» Opdracht
Geef het gedeelte van de tekst over het inreisverbod opnieuw weer dat opent met de woorden "Bijzondere omstandigheden" en sluit met "niet juist is.". Wissel daarbij "arm" in voor "behoeftig".
━━━ Brontekst ━━━
Bijzondere omstandigheden
7.1
Eiser is tot slot van mening dat het zware inreisverbod en het terugkeerbesluit, onevenredig zwaar, niet redelijk en disproportioneel zijn. Immers, juist als de aan hem opgelegde straf wél in hoger beroep zou blijven staan, betekent dit dat hij al flink gestraft is en een substantieel deel van zijn leven kwijt is. Eiser wijst in dit verband naar zijn huwelijk, zijn kinderwens en het feit dat Albanië een arm land is. Zijn vrouw kan niet naar Albanië. Verweerder haalt daarbij steeds twee scenario’s door elkaar. Het ene moment wordt uitgegaan van een verblijfsvergunning van eiser in Litouwen. Het andere moment wordt zijn dossier beoordeeld alsof hij een volledig illegale vreemdeling is, zonder verblijfsrecht voor Nederland of de Europese Unie, terwijl evident is dat dit laatste niet juist is.
━━━ Gegevens ━━━
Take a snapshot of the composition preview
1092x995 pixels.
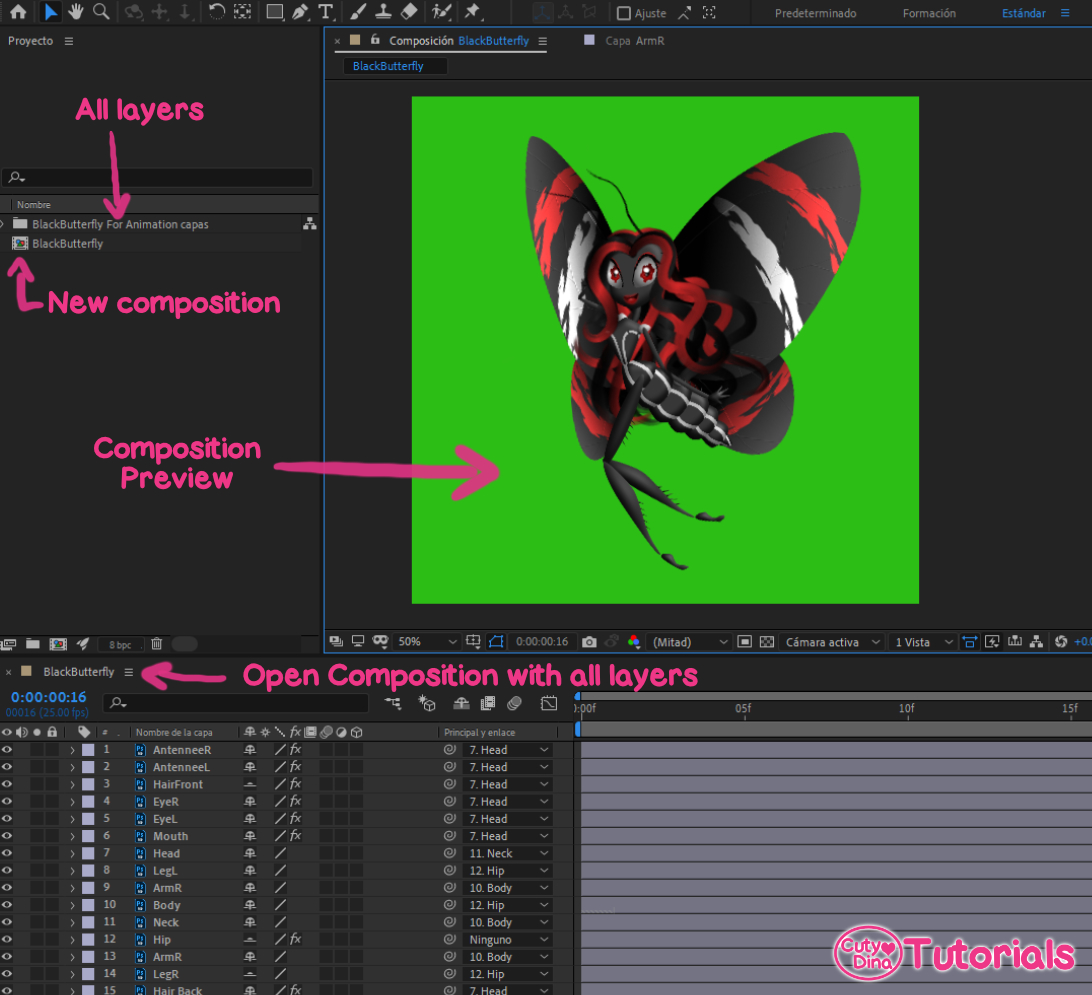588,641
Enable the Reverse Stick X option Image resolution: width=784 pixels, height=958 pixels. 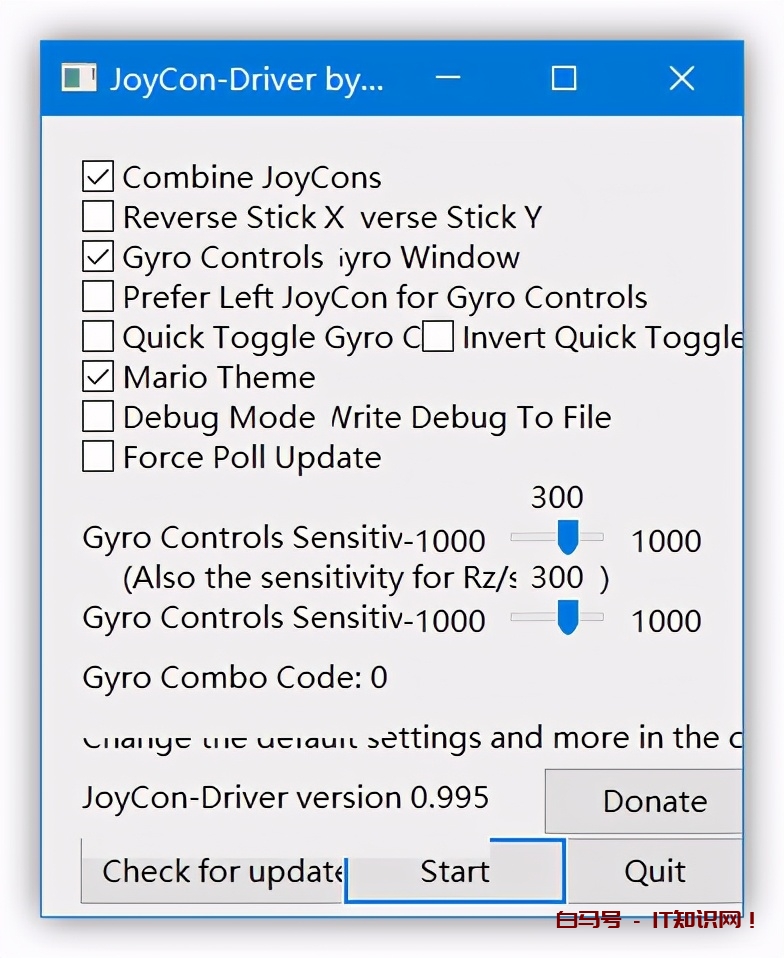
━━━
━━━ Gegevens ━━━
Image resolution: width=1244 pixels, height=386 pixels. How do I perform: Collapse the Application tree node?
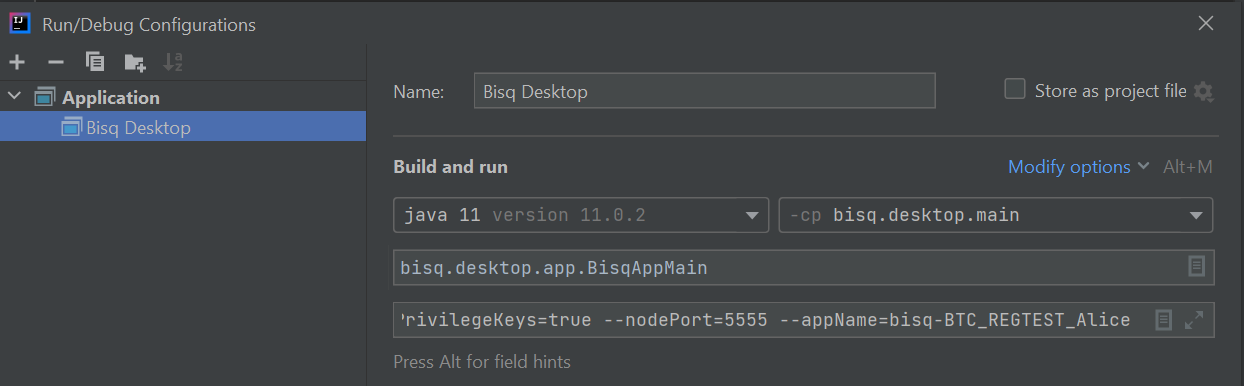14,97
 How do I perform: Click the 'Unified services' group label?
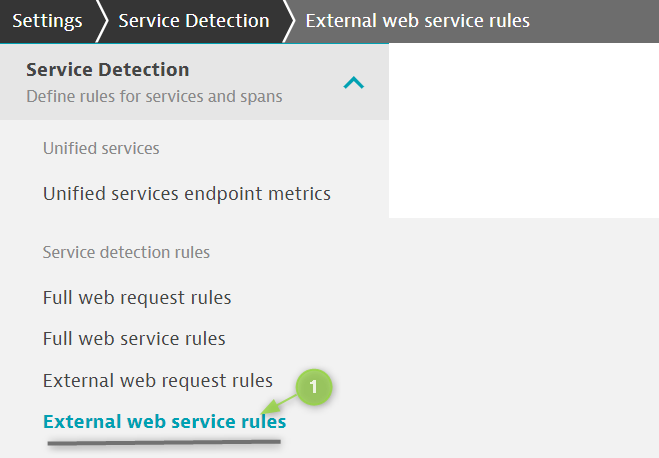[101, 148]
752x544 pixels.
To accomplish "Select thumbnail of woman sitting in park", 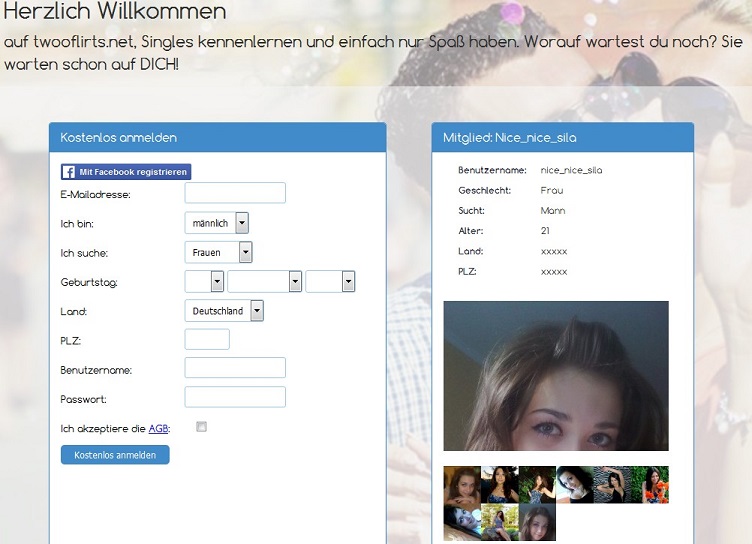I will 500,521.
━━━
━━━ Gegevens ━━━
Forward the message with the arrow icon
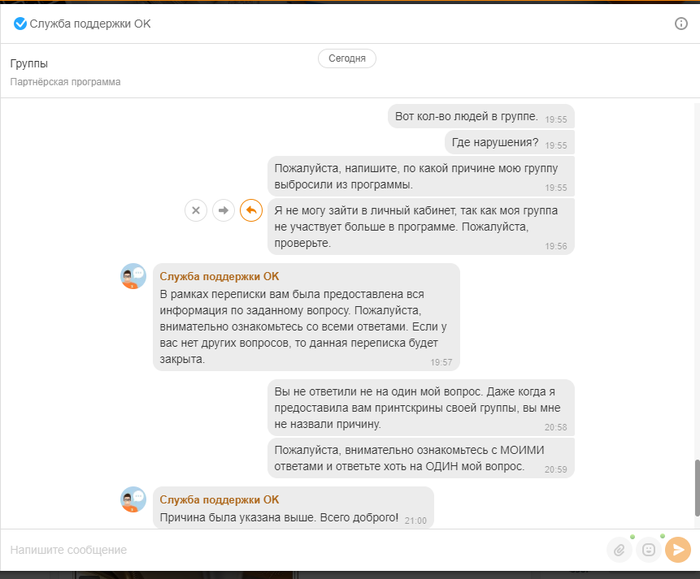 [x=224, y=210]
━━━
» Uitwerking
Bijzondere omstandigheden
7.1
Eiser is tot slot van mening dat het zware inreisverbod en het terugkeerbesluit, onevenredig zwaar, niet redelijk en disproportioneel zijn. Immers, juist als de aan hem opgelegde straf wél in hoger beroep zou blijven staan, betekent dit dat hij al flink gestraft is en een substantieel deel van zijn leven kwijt is. Eiser wijst in dit verband naar zijn huwelijk, zijn kinderwens en het feit dat Albanië een behoeftig land is. Zijn vrouw kan niet naar Albanië. Verweerder haalt daarbij steeds twee scenario’s door elkaar. Het ene moment wordt uitgegaan van een verblijfsvergunning van eiser in Litouwen. Het andere moment wordt zijn dossier beoordeeld alsof hij een volledig illegale vreemdeling is, zonder verblijfsrecht voor Nederland of de Europese Unie, terwijl evident is dat dit laatste niet juist is.